IDA's function identification has always frustrated me. I could never understand why seemingly undefined functions weren't discovered during analysis. Recently, while attending RECon, I got my answer. While Ilfak, the creator of IDA, was giving a talk he explained why. He always errors on the side of caution. Meaning, unless he is 100% positive about a function he will leave it up to the user to fix. This isn't such a bad philosophy, unless you are dealing with hundred meg binaries. Regardless, its necessary to fix functions in IDA if you want your cross references, graphs, scripts, and various other actions to work. So today we will talk about fixing functions, from undefined functions as a whole, to changing their beginnings and end, and more.
MindshaRE is our weekly look at some simple reverse engineering tips and tricks. The goal is to keep things small and discuss every day aspects of reversing. You can view previous entries here by going through our blog history.
A function in IDA is defined as a block of code that is the destination of a call instruction. IDA uses varying heuristics and cross references to identify these. One of these heuristics is the typical prologue for msvc/intel.
.text:238BA1DD push ebp
.text:238BA1DE mov ebp, esp
If IDA can find the prologue, and it has a cross reference, it will /almost/ always be defined. When IDA defines a function it will set a beginning and end, label all the arguments and local variables, and give it a "sub_" name. Once this function is defined we can use the graph view, or IDC GetFunction* methods. All of this helps when browsing through a binary.

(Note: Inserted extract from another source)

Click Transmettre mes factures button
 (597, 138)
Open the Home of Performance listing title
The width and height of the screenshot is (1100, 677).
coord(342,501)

The problem is, IDA can't always define a function. I wish I could tell you why in all cases, but in general it has to do with either not being able to identify a contiguous chunk as code, or IDA cannot find proper references to a function. Either way we need to clean everything up the best we can.

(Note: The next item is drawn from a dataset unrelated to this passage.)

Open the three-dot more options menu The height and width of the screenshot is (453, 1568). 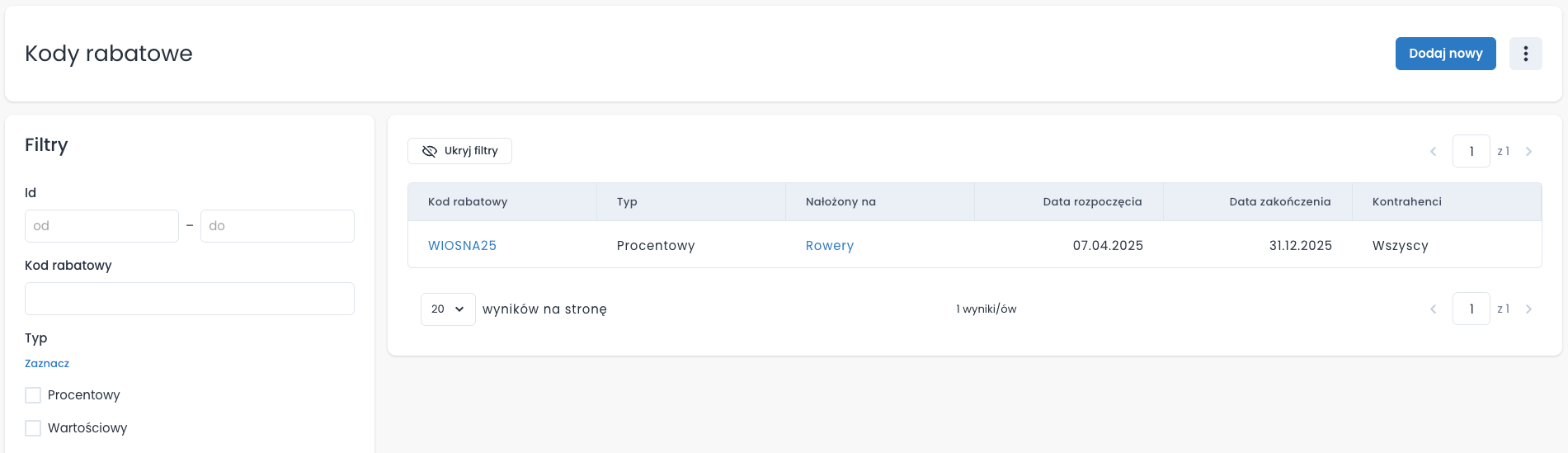(1525, 54)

One way to begin this search is via the analysis toolbar. Undefined code will be represented as a red stripe.
Clicking on one of those red bars will bring us to the associated address. You will notice the addresses in this code are red as well.

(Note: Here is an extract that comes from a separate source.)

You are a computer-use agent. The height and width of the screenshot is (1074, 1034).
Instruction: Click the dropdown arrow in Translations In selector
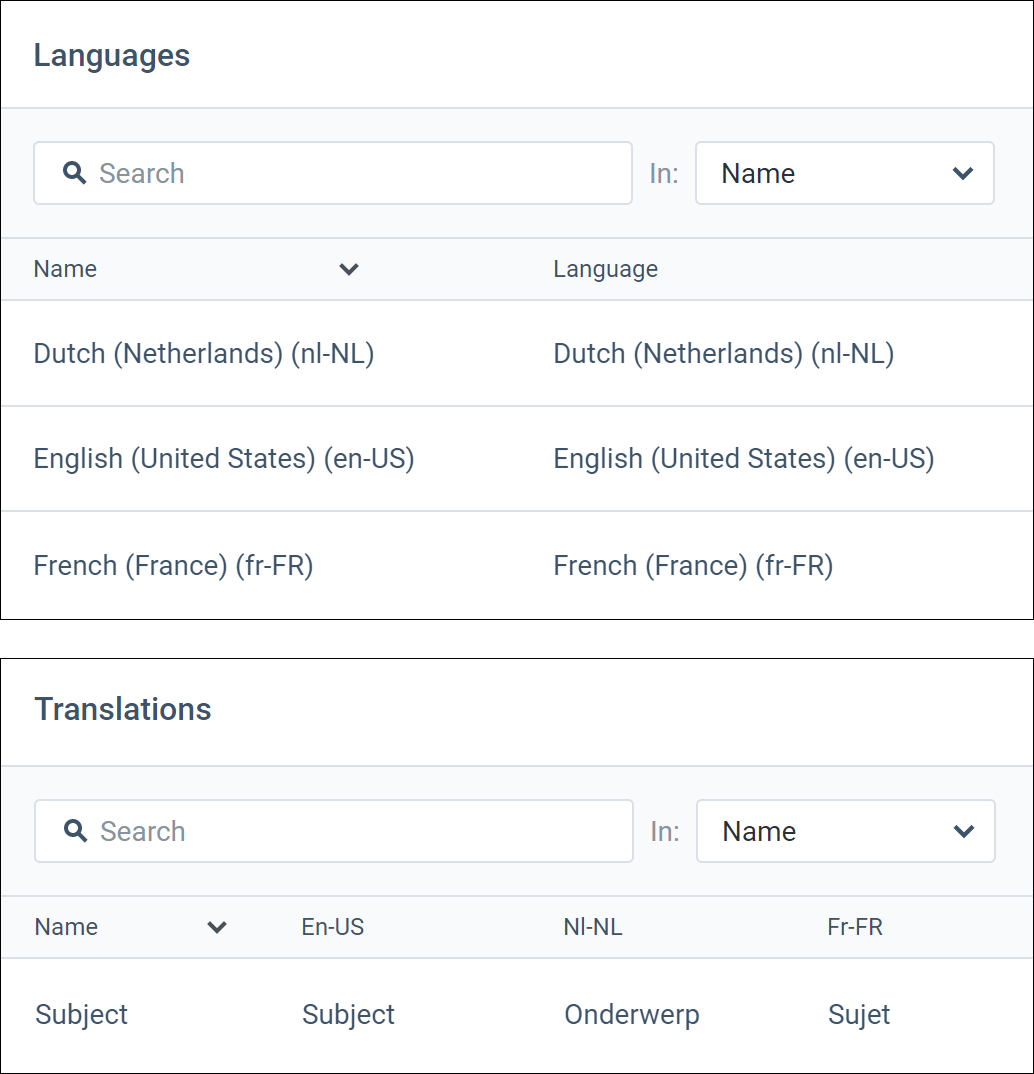[x=963, y=831]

An alternative way to do this is to hit Alt-U. This will search for the next "not function", meaning code that isn't in a function.
Since we have seen a prologue, and we have identified a return we can be pretty sure this should be defined as a procedure. I say procedure because to do this we move our cursor to the first instruction in the prologue and hit "p". Doing this our function above turns from a raw disassembled dead list to the following.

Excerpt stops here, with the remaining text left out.